From the first line of the data below, copy each line up to the one containing "Given: Click verified", and include that line too.

╭─ MATERIAL FOR THIS EXERCISE

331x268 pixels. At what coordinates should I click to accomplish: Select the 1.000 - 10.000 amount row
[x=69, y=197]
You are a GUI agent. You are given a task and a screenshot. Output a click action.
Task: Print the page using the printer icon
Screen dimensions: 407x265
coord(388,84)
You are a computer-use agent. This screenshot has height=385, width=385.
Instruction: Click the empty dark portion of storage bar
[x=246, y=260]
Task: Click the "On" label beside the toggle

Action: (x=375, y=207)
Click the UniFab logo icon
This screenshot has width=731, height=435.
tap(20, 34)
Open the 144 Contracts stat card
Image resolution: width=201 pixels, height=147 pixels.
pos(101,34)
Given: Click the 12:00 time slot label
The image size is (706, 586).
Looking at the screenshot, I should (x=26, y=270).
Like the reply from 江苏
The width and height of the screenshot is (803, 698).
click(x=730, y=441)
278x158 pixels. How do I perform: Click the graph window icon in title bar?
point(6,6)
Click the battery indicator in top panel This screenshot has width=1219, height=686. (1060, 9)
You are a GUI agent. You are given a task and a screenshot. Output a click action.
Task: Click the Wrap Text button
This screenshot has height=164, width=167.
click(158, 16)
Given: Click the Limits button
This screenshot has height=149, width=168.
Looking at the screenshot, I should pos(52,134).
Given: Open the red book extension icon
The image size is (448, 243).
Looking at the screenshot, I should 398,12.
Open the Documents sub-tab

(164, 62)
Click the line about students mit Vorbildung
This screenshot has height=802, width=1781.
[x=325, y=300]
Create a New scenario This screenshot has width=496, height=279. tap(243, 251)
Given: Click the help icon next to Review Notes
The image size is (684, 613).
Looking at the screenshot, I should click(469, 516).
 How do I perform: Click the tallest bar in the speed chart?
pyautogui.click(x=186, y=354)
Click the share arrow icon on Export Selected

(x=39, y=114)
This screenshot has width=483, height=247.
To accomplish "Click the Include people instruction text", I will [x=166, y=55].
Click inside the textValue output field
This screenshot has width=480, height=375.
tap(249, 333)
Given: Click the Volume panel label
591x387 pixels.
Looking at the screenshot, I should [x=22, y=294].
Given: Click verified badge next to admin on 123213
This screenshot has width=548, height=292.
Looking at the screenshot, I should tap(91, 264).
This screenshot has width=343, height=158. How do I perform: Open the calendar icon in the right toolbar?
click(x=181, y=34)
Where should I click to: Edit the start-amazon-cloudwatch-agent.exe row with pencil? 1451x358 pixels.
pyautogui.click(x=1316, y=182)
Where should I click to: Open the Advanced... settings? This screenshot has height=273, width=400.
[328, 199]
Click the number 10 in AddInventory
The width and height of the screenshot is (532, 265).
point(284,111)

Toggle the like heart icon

╰─

| EXERCISE RESULT |
331x268 pixels. At what coordinates should I click to accomplish: Select the 1.000 - 10.000 amount row
[x=69, y=197]
You are a GUI agent. You are given a task and a screenshot. Output a click action.
Task: Print the page using the printer icon
Screen dimensions: 407x265
coord(388,84)
You are a computer-use agent. This screenshot has height=385, width=385.
Instruction: Click the empty dark portion of storage bar
[x=246, y=260]
Task: Click the "On" label beside the toggle

Action: (x=375, y=207)
Click the UniFab logo icon
This screenshot has width=731, height=435.
tap(20, 34)
Open the 144 Contracts stat card
Image resolution: width=201 pixels, height=147 pixels.
pos(101,34)
Given: Click the 12:00 time slot label
The image size is (706, 586).
Looking at the screenshot, I should (x=26, y=270).
Like the reply from 江苏
The width and height of the screenshot is (803, 698).
click(x=730, y=441)
278x158 pixels. How do I perform: Click the graph window icon in title bar?
point(6,6)
Click the battery indicator in top panel This screenshot has width=1219, height=686. (1060, 9)
You are a GUI agent. You are given a task and a screenshot. Output a click action.
Task: Click the Wrap Text button
This screenshot has height=164, width=167.
click(158, 16)
Given: Click the Limits button
This screenshot has height=149, width=168.
Looking at the screenshot, I should pos(52,134).
Given: Open the red book extension icon
The image size is (448, 243).
Looking at the screenshot, I should 398,12.
Open the Documents sub-tab

(164, 62)
Click the line about students mit Vorbildung
This screenshot has height=802, width=1781.
[x=325, y=300]
Create a New scenario This screenshot has width=496, height=279. tap(243, 251)
Given: Click the help icon next to Review Notes
The image size is (684, 613).
Looking at the screenshot, I should click(469, 516).
 How do I perform: Click the tallest bar in the speed chart?
pyautogui.click(x=186, y=354)
Click the share arrow icon on Export Selected

(x=39, y=114)
This screenshot has width=483, height=247.
To accomplish "Click the Include people instruction text", I will [x=166, y=55].
Click inside the textValue output field
This screenshot has width=480, height=375.
tap(249, 333)
Given: Click the Volume panel label
591x387 pixels.
Looking at the screenshot, I should [x=22, y=294].
Given: Click verified badge next to admin on 123213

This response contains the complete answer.